The goal of Pangeo is to make it quicker and easier to go from raw data to scientific insights. We want to spend less time writing boilerplate code and be able to perform calculations quickly and interactively on very large datasets. Pangeo is based around the python programming language and the scientific python software ecosystem. Pangeo is aimed at users who already have basic familiarity with using scientific python and are looking for ways to make their analysis workflow more efficient, scalable, and pleasant. If you are completely new to scientific python, you should first familiarize yourself with the basics before moving forward with this guide.
Pangeo is not a specific software package. A Pangeo environment is made of up of many different open-source software packages. Each of these packages has its own repository, documentation, and development team. You can learn more about these packages by following the links below. This loose collection of packages is often referred to as the Pangeo stack.
For more information about how these packages relate to each other, consult the Technical Architecture page.
Pangeo Gallery showcases real-world science applications of the Pangeo stack. The use cases are formatted as Jupyter Notebooks, a self-describing computational document including text, code, and figures.
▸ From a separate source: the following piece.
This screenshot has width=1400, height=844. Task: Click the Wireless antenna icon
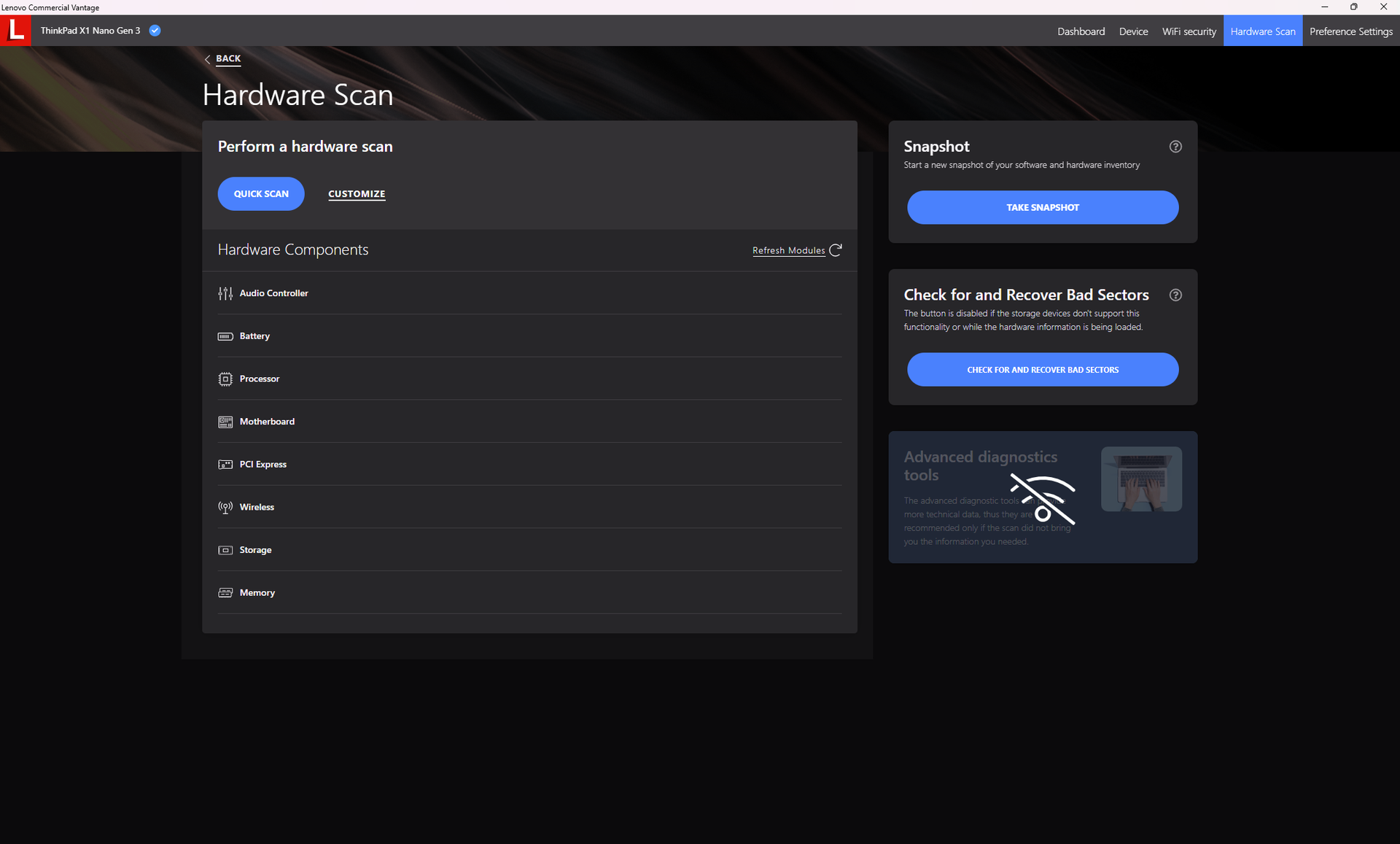[x=225, y=508]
A great way to get started is to find a use case that is similar to the analysis you want to do and modify it to suit your needs.
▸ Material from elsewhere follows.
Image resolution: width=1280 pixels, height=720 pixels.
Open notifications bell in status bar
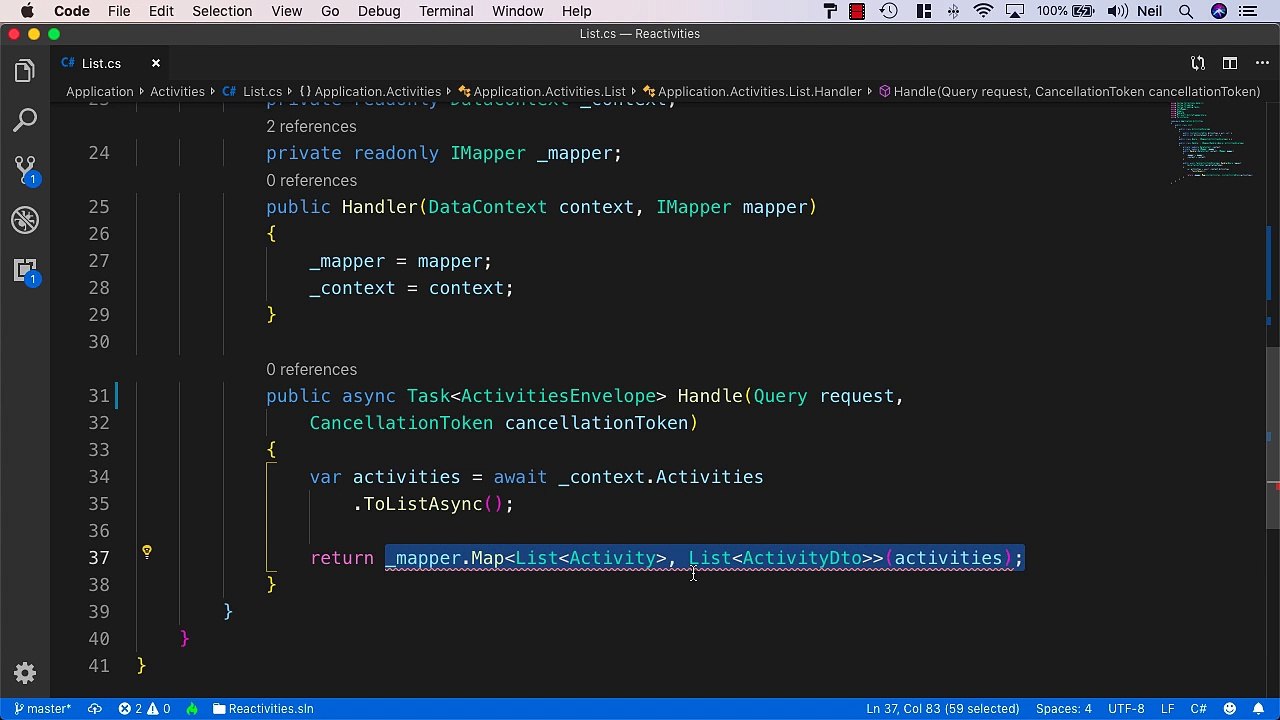click(1258, 709)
A great way for novices to learn how to use Pangeo is to start from one of these use cases and modify it for your needs.
The best way to try out Pangeo is to explore one of the interactive Binders in Pangeo Gallery. If you’re interested in working in a cloud based environment, you can sign up for Pangeo Cloud. If none of these meets your needs, you can create your own deployment on HPC or cloud by following the Deployment Setup Guides.
Pangeo is a work in progress. We need engagement from scientists like you to realize the goals of the project. Currently, the best way to provide your feedback and interact with the Pangeo community is via the Pangeo GitHub issue tracker. We use this a forum to discuss all details of the project. Please drop in and share what you are working on, including any challenges your have encountered along the way.
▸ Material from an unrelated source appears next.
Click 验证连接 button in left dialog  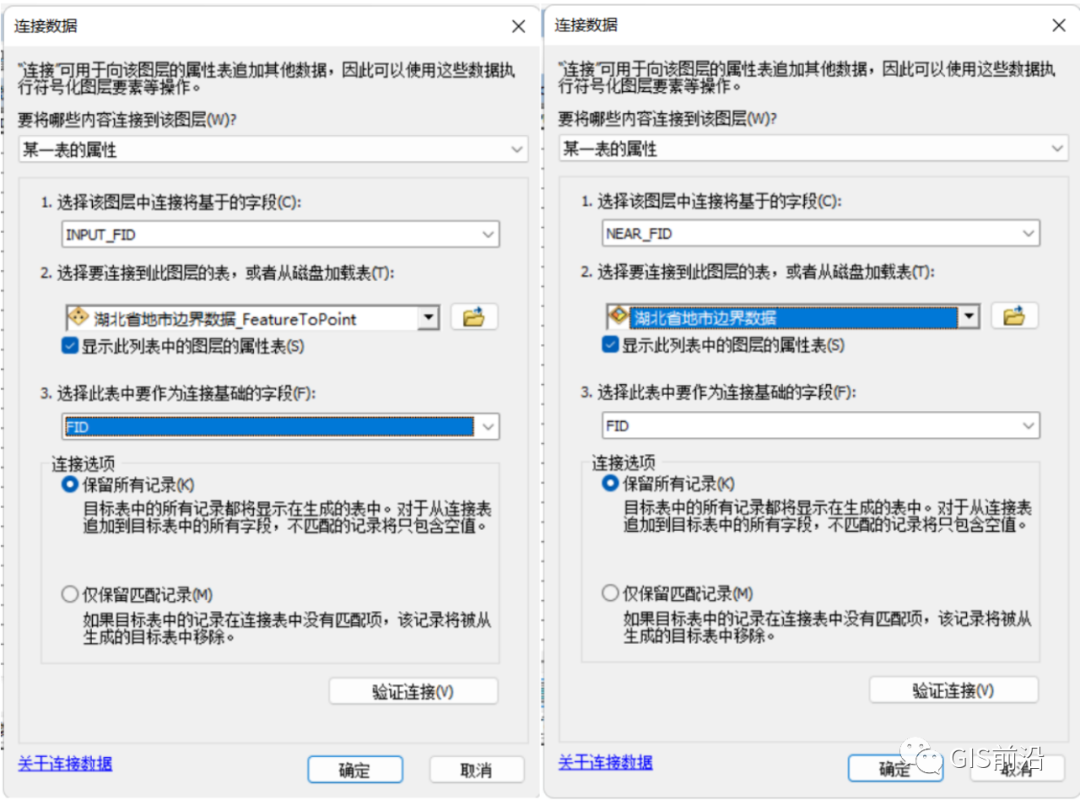(413, 691)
If you are using Pangeo for your research, we would love to include an example in the Pangeo Gallery. It’s easy to add a new gallery! Feel free to raise an issue on the Pangeo Discourse Forum to propose your use case.
Datasets are central to Pangeo. Our goal is to bring the computing to the data, rather than the other way around. If you have data you would like to make accessible to Pangeo, your best bet is to place it on a large shared HPC cluster or in cloud storage. You can then add your dataset to catalog.pangeo.io. via the GitHub repo https://github.com/pangeo-data/pangeo-datastore.
The success of the Pangeo project depends on the sustainable development of the underlying Packages. A great way to contribute to Pangeo is to contribute to those packages. Some ways to do this include:
helping to improve the documentation of these packages
raising issues on the package github repositories to report bugs or identify missing features
fixing bugs or implementing new features yourself